12/13/15: Wendy Behary, LCSW

Wendy Behary Addresses NJ-ACT on Schema Mode Therapy


By Lynn Mollick3117TWfud3L._UX250_

On Sunday, December 13, Wendy Behary addressed NJ-ACT on “Working with the Mode Approach in Schema Therapy.” Schemas are interconnected, deeply held beliefs, emotions, and behavioral tendencies toward the self, the world, and other people.

According to Young, schemas develop in childhood. When patients do not experience enough love and affection and/or do not feel safe in their relationship with their parents, they develop early maladaptive schemas — ways of perceiving, behaving, and feeling that are helpful in childhood, but unhelpful in later life.

Schemas are traits, stable parts of the personality.

Schema modes are states, temporary emotions, cognitions, and behaviors that individuals experience in particular situations. They may be short-lived or they may endure for long periods of time. Modes include one or more schemas that are evoked by specific situations. Working with Schema Modes is extremely helpful in treating personality disorders.

Four Child Modes

1. Vulnerable Child is a basic, fundamental Mode. The Vulnerable Child feels lonely, sad, misunderstood, fragile, pessimistic, anxious, defective, weak, helpless, and needy.
2. Angry Child is enraged, frustrated and impatient because fundamental needs to feel loved and be protected have not been not met.
3. Impulsive/Undisciplined Child is also angry. The impulsive/undisciplined Child seeks short-term gratification and may appear spoiled.
4. Contented Child feels loved, protected, guided, validated, self-confident and appropriately autonomous.

Three Maladaptive Coping Modes

1. Compliant Surrender is passive, unassertive, subservient, and approval-seeking, fearing of conflict and rejection and therefore tolerating abuse.
2. Detached Protector cuts off feelings, detaches from other people, rejects help and feels bored, empty, and disconnected. The Detached Protector self-soothes with compulsive behaviors and often adopts a cynical stance.
3. Overcompensator is grandiose, aggressive, competitive, devaluing, dominating, critical of others, exploitative, and status-seeking. These behaviors developed to compensate for needs that were never met.

Three Parent Modes

1. Punitive Parent is blaming, punishing or abusive toward the self. In this Mode, patients self-mutilate.
2. Demanding or Critical Parent tries to be perfect, to perform at the highest level at all times, and to be orderly and efficient. In this Mode, patients deny their own needs or put others’ needs ahead of their own.
3. Healthy Adult Mode. In this mode, the person works, loves, parents, and functions well in the adult world. This is the Mode that cares for the Vulnerable Child in an appropriate way, by being understanding of the self’s fundamental needs. The Healthy Adult puts limits on the angry and impulsive child modes and supports the Healthy Child mode.

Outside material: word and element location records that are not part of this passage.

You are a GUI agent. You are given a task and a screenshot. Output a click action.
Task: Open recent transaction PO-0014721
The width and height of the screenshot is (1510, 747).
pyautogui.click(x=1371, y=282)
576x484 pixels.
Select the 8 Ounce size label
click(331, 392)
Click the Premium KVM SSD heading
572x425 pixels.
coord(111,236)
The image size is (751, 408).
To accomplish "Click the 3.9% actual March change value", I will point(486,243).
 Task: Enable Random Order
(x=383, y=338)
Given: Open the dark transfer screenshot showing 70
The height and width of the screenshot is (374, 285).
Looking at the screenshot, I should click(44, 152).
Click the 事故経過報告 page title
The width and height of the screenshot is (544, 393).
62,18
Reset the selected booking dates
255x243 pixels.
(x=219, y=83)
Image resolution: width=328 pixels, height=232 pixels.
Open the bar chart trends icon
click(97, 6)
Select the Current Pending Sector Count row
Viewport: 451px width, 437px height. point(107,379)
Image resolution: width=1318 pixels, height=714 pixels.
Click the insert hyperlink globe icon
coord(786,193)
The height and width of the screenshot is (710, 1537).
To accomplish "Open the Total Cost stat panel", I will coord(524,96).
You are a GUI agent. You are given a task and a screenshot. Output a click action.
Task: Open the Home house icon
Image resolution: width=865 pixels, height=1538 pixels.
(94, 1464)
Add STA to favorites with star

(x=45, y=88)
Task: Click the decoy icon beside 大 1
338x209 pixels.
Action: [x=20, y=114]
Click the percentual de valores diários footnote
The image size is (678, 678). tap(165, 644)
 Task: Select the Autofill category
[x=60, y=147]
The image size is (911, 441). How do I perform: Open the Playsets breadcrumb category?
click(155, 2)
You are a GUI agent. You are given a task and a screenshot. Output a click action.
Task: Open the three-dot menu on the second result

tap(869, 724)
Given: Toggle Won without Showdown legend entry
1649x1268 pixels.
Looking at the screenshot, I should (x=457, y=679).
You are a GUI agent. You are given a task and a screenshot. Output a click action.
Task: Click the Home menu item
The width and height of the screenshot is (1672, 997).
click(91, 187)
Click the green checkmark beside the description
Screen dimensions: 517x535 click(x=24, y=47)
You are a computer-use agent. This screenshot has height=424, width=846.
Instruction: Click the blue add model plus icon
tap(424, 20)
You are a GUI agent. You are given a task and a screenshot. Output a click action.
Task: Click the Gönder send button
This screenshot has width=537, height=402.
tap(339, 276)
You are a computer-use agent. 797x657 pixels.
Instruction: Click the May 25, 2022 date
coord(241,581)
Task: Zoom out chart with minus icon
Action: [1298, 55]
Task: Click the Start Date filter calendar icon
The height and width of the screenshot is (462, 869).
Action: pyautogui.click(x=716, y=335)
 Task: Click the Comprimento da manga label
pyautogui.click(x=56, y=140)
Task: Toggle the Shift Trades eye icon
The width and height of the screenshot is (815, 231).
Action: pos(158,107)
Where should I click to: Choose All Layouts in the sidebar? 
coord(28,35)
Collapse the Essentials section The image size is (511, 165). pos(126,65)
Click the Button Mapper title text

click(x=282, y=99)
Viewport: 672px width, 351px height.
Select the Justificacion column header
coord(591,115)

According to Ms. Behary, the Angry Modes and the Detached Protector mode are the most difficult Modes to work with in treatment. She showed a video tape and described several techniques for to demonstrate various techniques:

Therapeutic Techniques for Working with Schema Modes

1. Ask patients to recognize, experience, and explore each mode when it appears during a session. This helps patients recognize the mode when they experience it in their lives.
2. Call each mode by a special name that is meaningful to the patient, e.g. call the Vulnerable Child Mode ‘Little Joe.’
3. Ask patients to imagine experiencing mode that do not appear during sessions. This provides details about the Mode. Ask questions: “What was ‘Little Joe’ like? What did he look like? How did his parents treat him? What did ‘Little Joe’ want from his parents? Who were his friends?”
4. Ask the patient to bring in old photographs. They are likely to provoke past feelings, cognitions and behaviors of the mode.
5. Use Gestalt Therapy’s “chair technique” to evoke mode affect and explore mode cognitions. Get conversations going between an imagined parent and one of the child modes, or ask different schema modes to talk to each other. Changing chairs gives patients a clearer understanding of each mode. Standing in a different place works as well as sitting in different chairs.
6. Imagined conversations between modes clarify the characteristics of each mode. Add an imaginary parent who offers the love and understanding that the patient wanted, but never received.
7. Empathic Confrontation means validating the sense and the usefulness of the mode in the past, while telling the patient that the mode is counterproductive to adult functioning.
8. Discuss the pros and cons of continuing to use a mode or to change.
9. Record a comforting message or a useful instruction that the patient can listen to between sessions.
10. Provide limited “reparenting.” Ask yourself “How would a good parent respond to the patient in this situation?” Convey a great deal of warmth and understanding. Be authentic, self-disclose within limits, and offer a little extra attention with occasional emails or text messages to make the patient feel special. But be careful not to develop a relationship outside therapy. When you start to feel irritated at the patient, imagine a child’s face in place of the patient’s.
11. Help the patient differentiate the past from the present. Link patterns that were helpful in the past to self-defeating patterns in the present. Be understanding, but hold patients accountable for change and making their situation better.